**INSTRUCTIONS FOR THE TASK**
Below are the entries to work from; restate word for word the portion that opens with the line containing "You are a GUI" and closes with the line containing "This screenshot has height=970, width=1122.", keeping both.
Start of EXCERPTED RECORDS
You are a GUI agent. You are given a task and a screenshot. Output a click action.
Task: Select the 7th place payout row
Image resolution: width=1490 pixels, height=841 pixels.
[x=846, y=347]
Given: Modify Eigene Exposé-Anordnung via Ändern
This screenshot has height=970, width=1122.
End of EXCERPTED RECORDS
Start of EXCERPTED RECORDS
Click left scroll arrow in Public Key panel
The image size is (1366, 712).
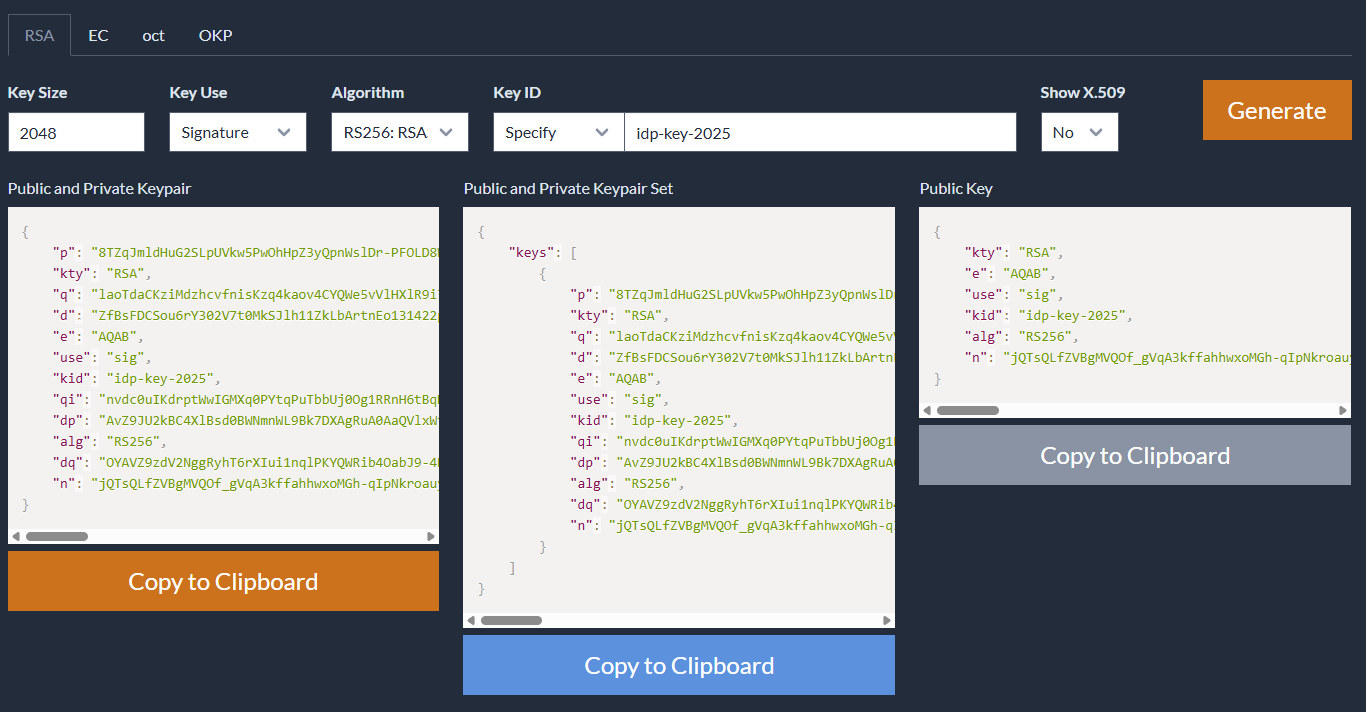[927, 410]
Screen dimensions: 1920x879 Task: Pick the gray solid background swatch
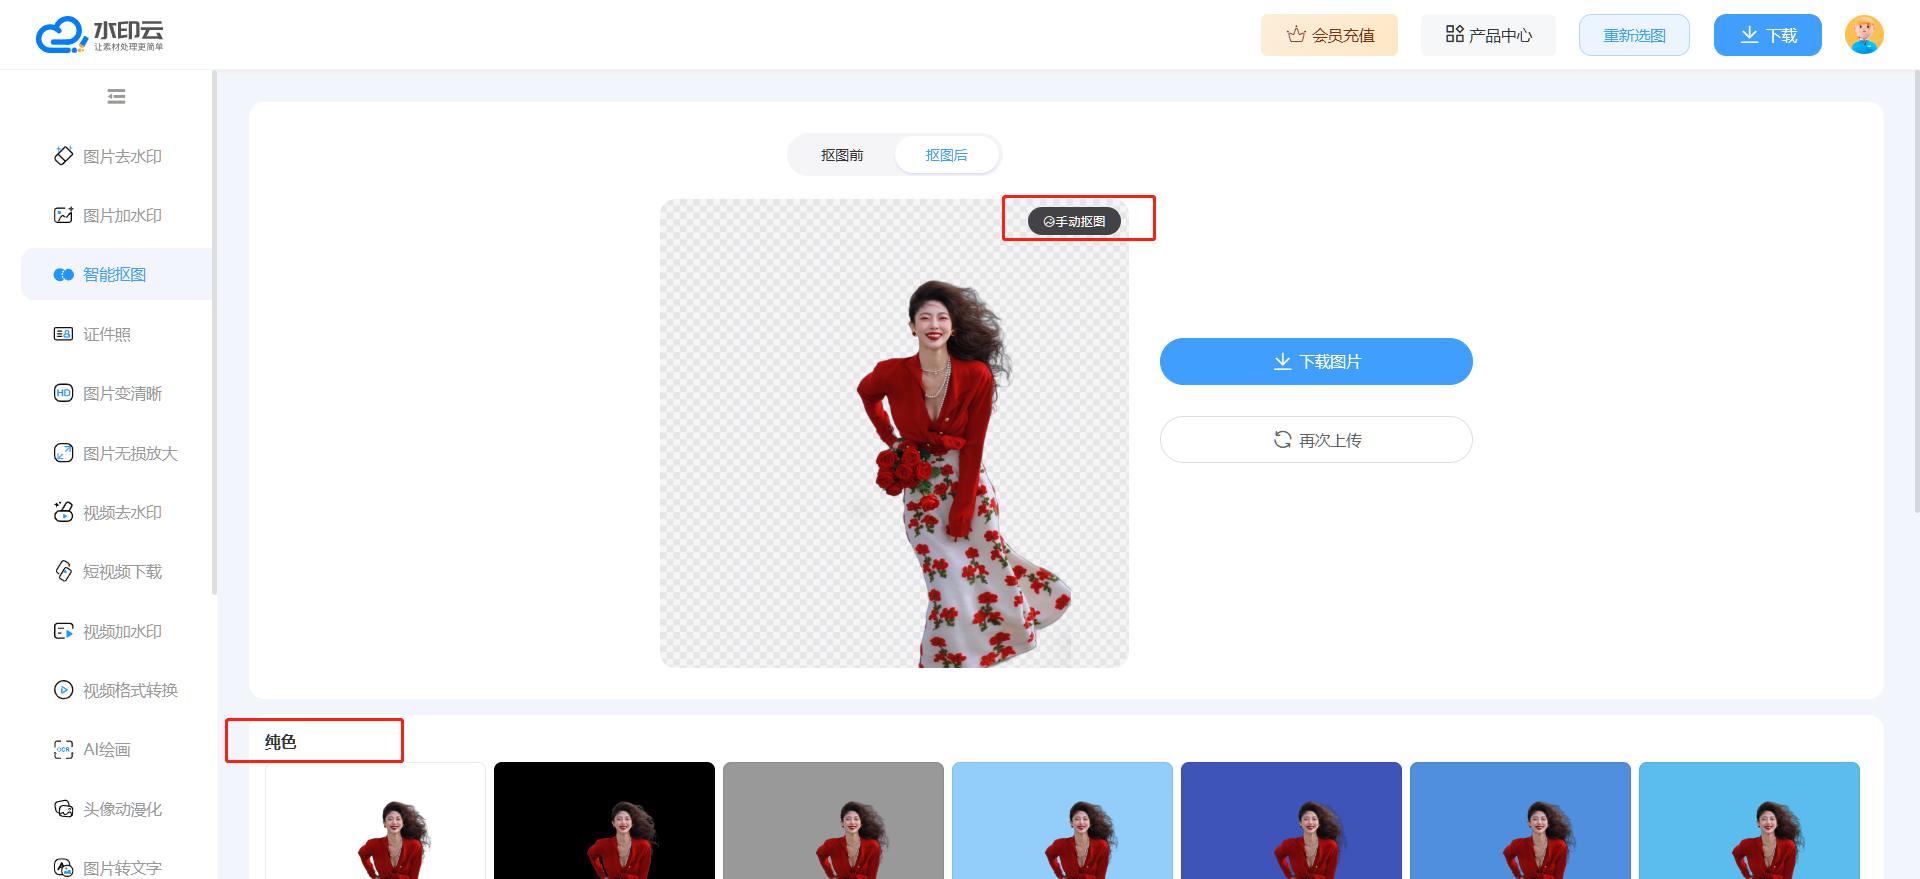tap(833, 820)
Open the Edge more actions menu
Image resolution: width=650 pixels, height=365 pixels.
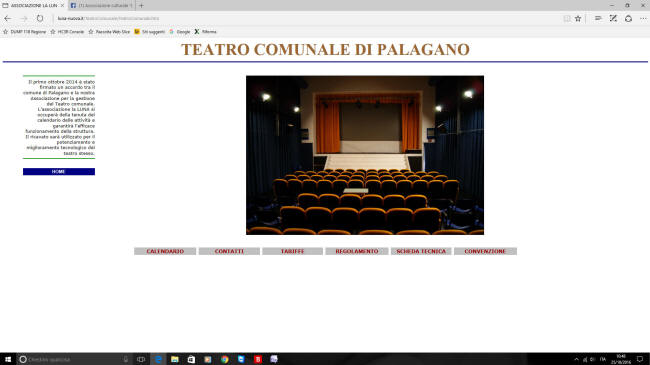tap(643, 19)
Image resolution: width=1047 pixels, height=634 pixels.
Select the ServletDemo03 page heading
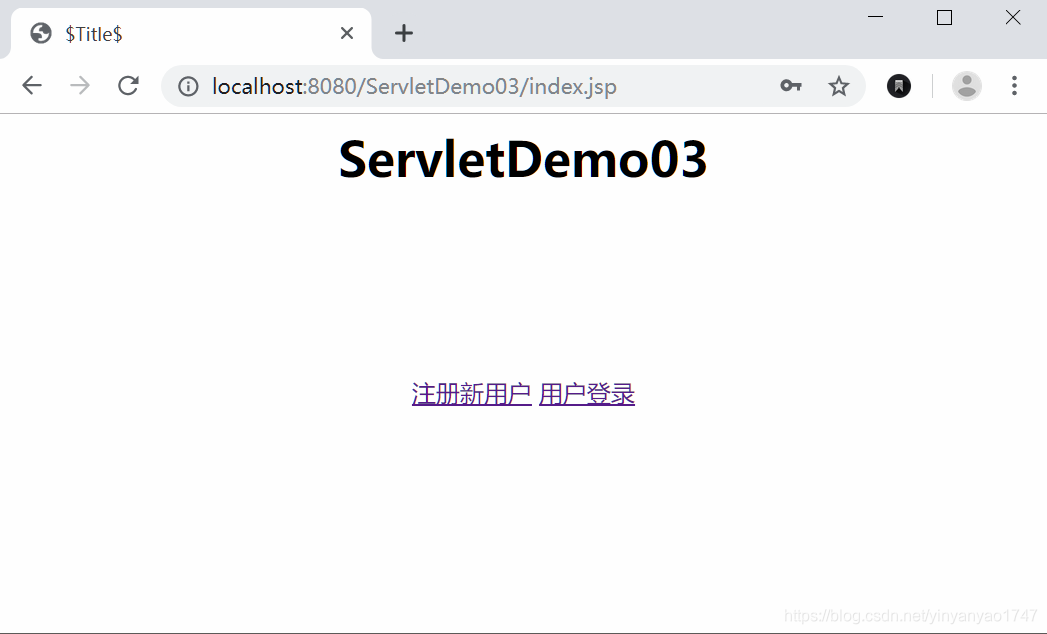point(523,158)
End of EXCERPTED RECORDS
Start of EXCERPTED RECORDS
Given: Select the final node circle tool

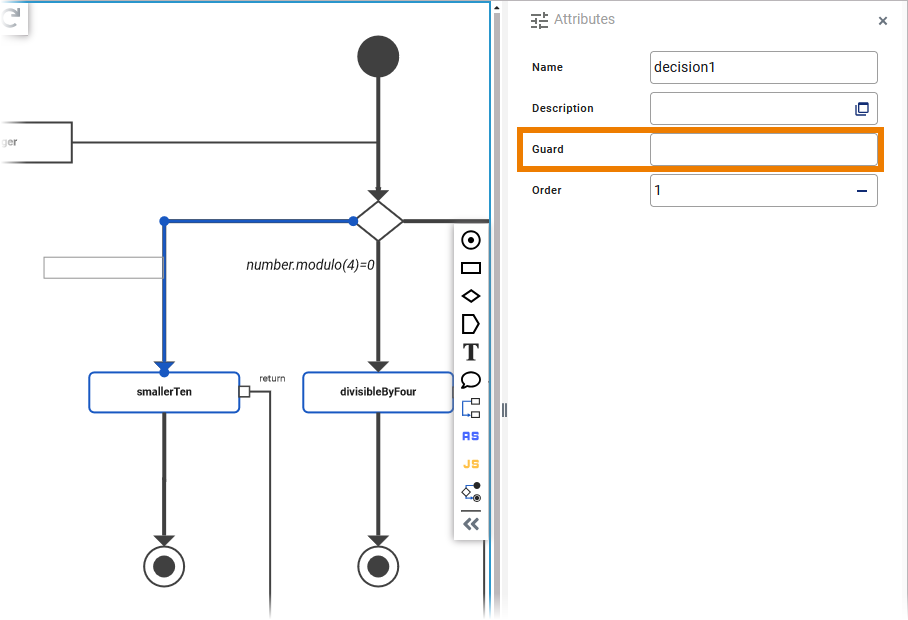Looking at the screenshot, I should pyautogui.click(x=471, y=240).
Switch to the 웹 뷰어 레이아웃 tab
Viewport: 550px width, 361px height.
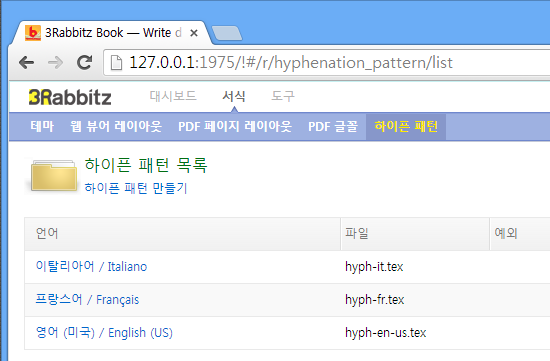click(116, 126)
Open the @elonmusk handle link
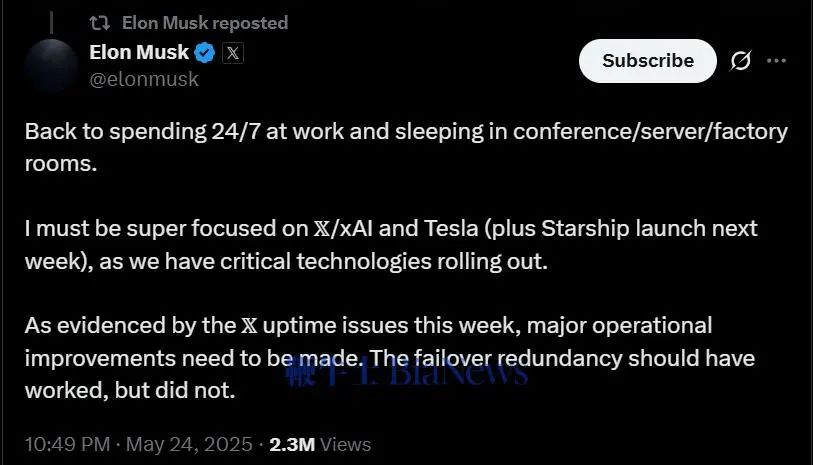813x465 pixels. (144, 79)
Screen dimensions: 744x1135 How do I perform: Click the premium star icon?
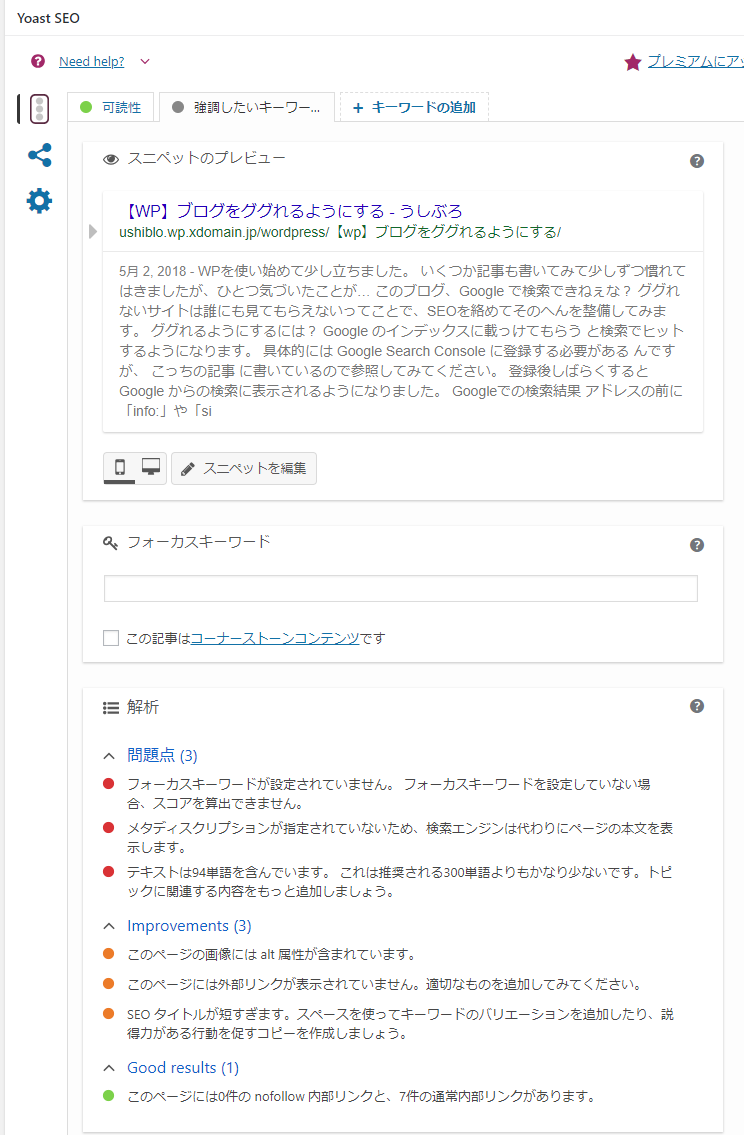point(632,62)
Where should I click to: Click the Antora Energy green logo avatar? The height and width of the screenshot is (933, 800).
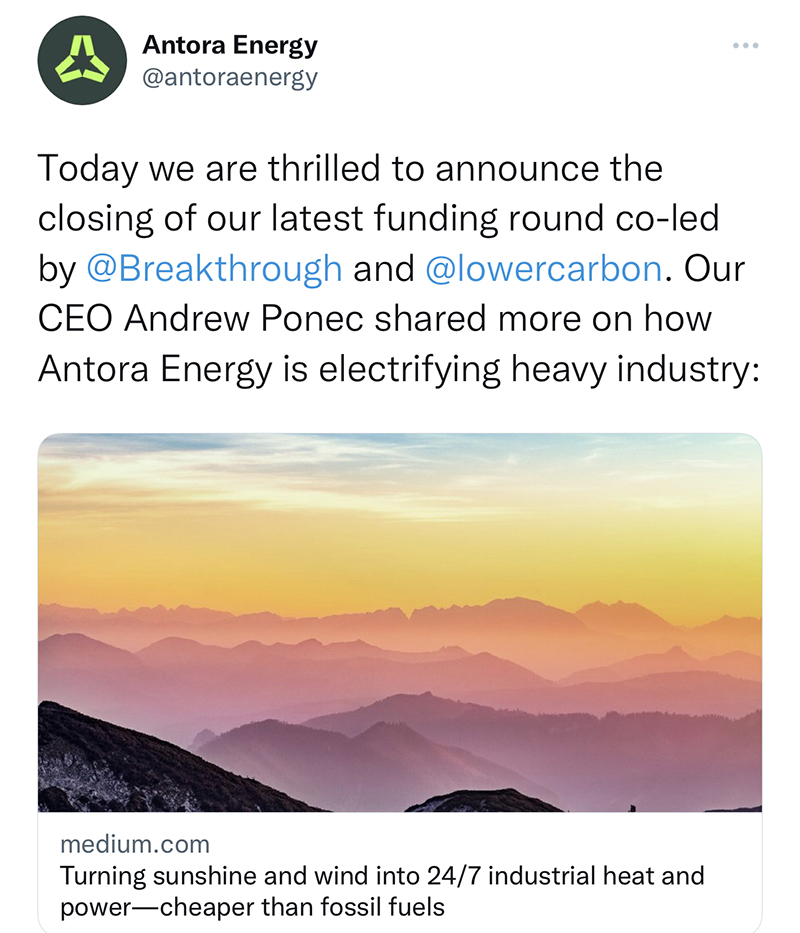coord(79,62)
End of EXCERPTED RECORDS
**RESULT OF THE TASK**
You are a GUI agent. You are given a task and a screenshot. Output a click action.
Task: Select the 7th place payout row
Image resolution: width=1490 pixels, height=841 pixels.
[x=846, y=347]
Given: Modify Eigene Exposé-Anordnung via Ändern
This screenshot has height=970, width=1122.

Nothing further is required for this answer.